4) Re-order the map outputs with the key parameter above to ensure grouping of input to reducer (as you want it to be).
5) Within your python code add #!/usr/bin/python at the very beginning to tell the program which interpreter to use for the mapper code and reducer code.
6) Check the mapper and reducer using the command line and sample data. If it works there, it should work on Hadoop. For example, this checks the working of a mapper and reducer written in python
cat ./datagen/small-earthquake.data | ./stream/mapper.py | sort | ./stream/reducer.py
Sample scenario: A 2GB file of earthquake information is available. Here, we write a mapper to filter the input and a reducer to do a count on the data it receives. File includes the following columns in order year, city name, quake magnitude, latitude, longitude. The mapper filters the input between years 1960 and 2000. The reducer counts the number of quakes for each city in that data.
The mapper and reducer code in python are shown below
Notice that, the mapper rearranges the order of columns to <city, year> and tab is used as the separator since this is the default one. Plus, since city is the first column in map output, map output will be grouped on the basis of the first column i.e up until the first delimiter tab. Refer the nuances above.

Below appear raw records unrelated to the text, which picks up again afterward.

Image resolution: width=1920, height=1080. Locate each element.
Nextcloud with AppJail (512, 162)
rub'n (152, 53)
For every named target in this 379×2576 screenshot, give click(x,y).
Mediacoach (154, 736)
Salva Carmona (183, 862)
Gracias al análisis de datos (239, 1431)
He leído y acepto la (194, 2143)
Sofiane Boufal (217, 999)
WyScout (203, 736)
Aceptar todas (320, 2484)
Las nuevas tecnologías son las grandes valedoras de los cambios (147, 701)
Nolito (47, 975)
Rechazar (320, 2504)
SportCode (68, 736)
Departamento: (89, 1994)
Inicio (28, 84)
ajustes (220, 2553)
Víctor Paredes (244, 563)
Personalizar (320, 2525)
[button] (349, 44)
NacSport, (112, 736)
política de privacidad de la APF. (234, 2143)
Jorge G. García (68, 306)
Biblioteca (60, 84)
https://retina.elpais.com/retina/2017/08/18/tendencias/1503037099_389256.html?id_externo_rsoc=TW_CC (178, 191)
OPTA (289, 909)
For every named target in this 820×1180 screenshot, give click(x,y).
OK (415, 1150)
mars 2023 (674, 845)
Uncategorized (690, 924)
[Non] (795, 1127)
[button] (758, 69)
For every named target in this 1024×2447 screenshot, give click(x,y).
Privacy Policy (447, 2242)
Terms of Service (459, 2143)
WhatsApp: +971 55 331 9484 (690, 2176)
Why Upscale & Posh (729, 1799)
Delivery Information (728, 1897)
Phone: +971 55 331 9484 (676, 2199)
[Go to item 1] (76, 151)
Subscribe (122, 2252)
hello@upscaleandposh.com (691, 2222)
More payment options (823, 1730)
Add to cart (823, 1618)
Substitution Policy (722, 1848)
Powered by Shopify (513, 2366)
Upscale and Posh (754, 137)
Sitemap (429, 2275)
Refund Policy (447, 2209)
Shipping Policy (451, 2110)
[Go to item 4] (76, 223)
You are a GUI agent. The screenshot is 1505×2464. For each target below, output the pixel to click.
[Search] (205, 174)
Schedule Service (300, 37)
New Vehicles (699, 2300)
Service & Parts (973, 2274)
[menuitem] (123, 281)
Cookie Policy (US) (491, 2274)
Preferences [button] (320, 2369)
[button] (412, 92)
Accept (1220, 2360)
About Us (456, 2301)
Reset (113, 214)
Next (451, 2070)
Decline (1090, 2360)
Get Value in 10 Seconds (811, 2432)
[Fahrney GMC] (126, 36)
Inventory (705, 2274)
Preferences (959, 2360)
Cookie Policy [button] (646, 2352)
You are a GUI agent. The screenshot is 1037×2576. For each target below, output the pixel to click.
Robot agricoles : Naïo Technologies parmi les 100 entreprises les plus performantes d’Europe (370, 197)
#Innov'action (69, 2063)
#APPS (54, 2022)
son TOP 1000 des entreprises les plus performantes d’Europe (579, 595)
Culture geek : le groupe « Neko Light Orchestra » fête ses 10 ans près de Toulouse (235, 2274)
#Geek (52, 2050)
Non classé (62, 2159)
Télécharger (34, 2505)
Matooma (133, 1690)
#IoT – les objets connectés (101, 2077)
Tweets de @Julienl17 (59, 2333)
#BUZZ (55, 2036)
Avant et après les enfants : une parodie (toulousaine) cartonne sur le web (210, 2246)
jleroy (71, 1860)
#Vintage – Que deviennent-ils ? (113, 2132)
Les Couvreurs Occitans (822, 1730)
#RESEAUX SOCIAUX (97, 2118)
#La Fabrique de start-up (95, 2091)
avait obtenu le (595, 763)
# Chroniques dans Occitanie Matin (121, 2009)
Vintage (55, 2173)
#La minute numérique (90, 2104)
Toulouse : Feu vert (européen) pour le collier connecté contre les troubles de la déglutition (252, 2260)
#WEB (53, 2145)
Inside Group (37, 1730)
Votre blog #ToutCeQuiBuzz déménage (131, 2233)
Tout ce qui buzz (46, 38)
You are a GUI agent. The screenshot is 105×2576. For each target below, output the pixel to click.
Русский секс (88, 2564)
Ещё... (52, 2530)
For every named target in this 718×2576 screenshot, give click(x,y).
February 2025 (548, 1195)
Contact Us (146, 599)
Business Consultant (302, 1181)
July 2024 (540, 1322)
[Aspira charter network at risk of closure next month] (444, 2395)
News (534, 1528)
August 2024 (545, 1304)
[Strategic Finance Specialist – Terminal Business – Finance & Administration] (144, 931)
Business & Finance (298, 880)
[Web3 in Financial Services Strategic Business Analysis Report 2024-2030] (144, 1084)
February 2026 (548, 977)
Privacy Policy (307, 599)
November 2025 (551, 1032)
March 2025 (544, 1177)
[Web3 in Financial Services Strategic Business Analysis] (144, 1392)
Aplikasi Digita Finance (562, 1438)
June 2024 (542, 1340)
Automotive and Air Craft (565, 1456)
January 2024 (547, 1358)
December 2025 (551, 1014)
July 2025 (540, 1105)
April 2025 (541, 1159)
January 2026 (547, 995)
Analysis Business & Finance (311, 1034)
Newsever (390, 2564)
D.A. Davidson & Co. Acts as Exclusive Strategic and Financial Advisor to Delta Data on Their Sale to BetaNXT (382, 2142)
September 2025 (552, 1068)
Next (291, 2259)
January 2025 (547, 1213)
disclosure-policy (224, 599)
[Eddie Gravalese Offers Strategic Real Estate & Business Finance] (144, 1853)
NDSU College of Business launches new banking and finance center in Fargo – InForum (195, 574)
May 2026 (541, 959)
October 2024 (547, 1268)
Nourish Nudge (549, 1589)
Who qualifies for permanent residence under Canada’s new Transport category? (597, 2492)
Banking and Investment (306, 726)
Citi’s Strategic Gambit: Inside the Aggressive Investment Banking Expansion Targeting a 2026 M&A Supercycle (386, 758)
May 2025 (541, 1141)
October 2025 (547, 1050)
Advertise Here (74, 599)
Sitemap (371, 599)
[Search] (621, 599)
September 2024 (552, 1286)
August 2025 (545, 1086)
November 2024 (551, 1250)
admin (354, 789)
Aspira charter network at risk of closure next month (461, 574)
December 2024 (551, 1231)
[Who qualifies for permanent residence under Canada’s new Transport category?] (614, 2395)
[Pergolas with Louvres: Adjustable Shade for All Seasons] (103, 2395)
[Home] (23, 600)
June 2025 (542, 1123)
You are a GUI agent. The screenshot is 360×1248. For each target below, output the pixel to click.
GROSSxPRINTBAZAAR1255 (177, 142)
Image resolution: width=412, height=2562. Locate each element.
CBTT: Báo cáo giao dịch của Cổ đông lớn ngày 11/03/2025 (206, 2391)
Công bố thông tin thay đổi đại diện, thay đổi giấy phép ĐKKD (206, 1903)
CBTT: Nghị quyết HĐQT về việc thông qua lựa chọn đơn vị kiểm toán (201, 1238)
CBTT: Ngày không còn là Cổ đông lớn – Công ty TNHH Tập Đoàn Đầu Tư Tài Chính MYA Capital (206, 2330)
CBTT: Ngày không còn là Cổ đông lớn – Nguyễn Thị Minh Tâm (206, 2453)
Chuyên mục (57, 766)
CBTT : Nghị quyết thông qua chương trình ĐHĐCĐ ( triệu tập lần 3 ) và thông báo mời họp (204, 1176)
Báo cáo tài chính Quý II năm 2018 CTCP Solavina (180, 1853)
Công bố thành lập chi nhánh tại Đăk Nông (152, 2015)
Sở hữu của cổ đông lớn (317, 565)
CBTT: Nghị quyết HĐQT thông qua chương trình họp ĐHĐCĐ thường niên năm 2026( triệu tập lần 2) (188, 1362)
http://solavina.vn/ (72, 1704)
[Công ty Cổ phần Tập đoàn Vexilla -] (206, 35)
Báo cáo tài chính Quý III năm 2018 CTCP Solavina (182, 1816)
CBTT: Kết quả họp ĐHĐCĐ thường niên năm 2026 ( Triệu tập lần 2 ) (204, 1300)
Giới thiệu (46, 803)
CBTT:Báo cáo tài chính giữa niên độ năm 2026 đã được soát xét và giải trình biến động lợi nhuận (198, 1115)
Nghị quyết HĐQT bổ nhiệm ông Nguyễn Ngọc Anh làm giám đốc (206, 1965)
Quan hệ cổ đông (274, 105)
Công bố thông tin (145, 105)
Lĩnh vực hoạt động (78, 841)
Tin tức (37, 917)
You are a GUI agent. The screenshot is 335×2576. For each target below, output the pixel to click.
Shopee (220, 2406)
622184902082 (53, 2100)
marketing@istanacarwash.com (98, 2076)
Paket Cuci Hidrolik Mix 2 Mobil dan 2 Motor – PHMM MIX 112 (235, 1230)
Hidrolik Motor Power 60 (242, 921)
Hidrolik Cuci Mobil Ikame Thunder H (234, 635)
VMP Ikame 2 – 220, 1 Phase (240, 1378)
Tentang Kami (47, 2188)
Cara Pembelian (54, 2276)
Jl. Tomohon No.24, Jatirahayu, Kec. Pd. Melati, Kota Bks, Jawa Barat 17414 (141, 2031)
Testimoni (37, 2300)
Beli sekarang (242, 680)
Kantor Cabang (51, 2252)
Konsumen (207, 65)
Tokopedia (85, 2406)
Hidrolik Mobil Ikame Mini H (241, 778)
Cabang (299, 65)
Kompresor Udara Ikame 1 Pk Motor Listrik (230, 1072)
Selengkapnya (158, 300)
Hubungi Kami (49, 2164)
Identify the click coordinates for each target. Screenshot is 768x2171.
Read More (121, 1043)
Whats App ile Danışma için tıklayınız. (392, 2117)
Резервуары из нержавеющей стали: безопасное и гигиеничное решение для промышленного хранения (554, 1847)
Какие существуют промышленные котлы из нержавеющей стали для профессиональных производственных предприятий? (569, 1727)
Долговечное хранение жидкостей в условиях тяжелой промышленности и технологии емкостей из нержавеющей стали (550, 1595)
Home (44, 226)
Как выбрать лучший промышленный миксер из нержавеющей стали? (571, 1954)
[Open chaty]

Run the streaming command on Hadoop as follows:
hadoop jar ~/Development/hadoop-1.0.3/contrib/streaming/hadoop-streaming-1.0.3.jar \
-input /hadoop/streampython/large-earthquake.data \
-output /hadoop/streampython/filtered \
-file ./stream/mapper.py \
-mapper 'mapper.py' \
-file ./stream/reducer.py \
-reducer 'reducer.py'
Sample code: The git, eclipse project for this is available at this link. It also has a data gen script that, can generate 2GB plus test earthquake data.
https://drive.google.com/folderview?id=0B-oeIeog2xb7RWlpRDBROEdFT2c&usp=sharing
Screens:
a) Input files:
b) The SPLIT_RAW_BYTES for the map task.
c) Job Status with two reducers
Some Errors to watch out for:
1) You see the following on the job tracker -> Task tracker for you maps. Your maps seem to have been killed more times than allowed.
java.lang.RuntimeException: PipeMapRed.waitOutputThreads(): subprocess failed with code 2
at org.apache.hadoop.streaming.PipeMapRed.waitOutputThreads(PipeMapRed.java:362)
at org.apache.hadoop.streaming.PipeMapRed.mapRedFinished(PipeMapRed.java:576)
at org.apache.hadoop.streaming.PipeMapper.close(PipeMapper.java:135)
at org.apache.hadoop.mapred.MapRunner.run(MapRunner.java:57)
at org.apache.hadoop.streaming.PipeMapRunner.run(PipeMapRunner.java:36)
at org.apache.hadoop.mapred.MapTask.runOldMapper(MapTask.java:436)
at org.apache.hadoop.mapred.MapTask.run(MapTask.java:372)
at org.apache.hadoop.mapred.Child$4.run(Child.java:255)
at java.security.AccessController.doPrivileged(Native Method)
at javax.security.auth.Subject.doAs(Subject.java:416)
at org.apache.hadoop.security.UserGroupInformation.doAs(UserGroupInformation.java:1121)
at org.apache.hadoop.mapred.Child.main(Child.java:249)
For myself, this was due to the fact that, I had not added #!/usr/bin/python to my python files. Once added, there were no issues. There was no need to change permissions on any files.
2) Basic Hadoop Nuances:
a) Add the following property to your core-site.xml. This tells hadoop which location to use for its tmp folder. A location that does not get modified over re-boots.
<property>
<name>hadoop.tmp.dir</name>
<value>/home/harisankar/Hadoop/tmp</value>
</property>
b) Add the following two properties to your hdfs-site.xml. These tell hadoop where to store its name node details and also the data chunks. You can see the data chunks for your files here.
<property>
<name>dfs.name.dir</name>
<value>/home/harisankar/Hadoop/name</value>
</property>
<property>
<name>dfs.data.dir</name>
<value>/home/harisankar/Hadoop/data</value>
</property>
Otherwise your datanode and namenode playup after a re-boot. You may see exceptions like,
could replicate to only 0 nodes and Data node's
Connection to namenode timedout after n tries. in the log files.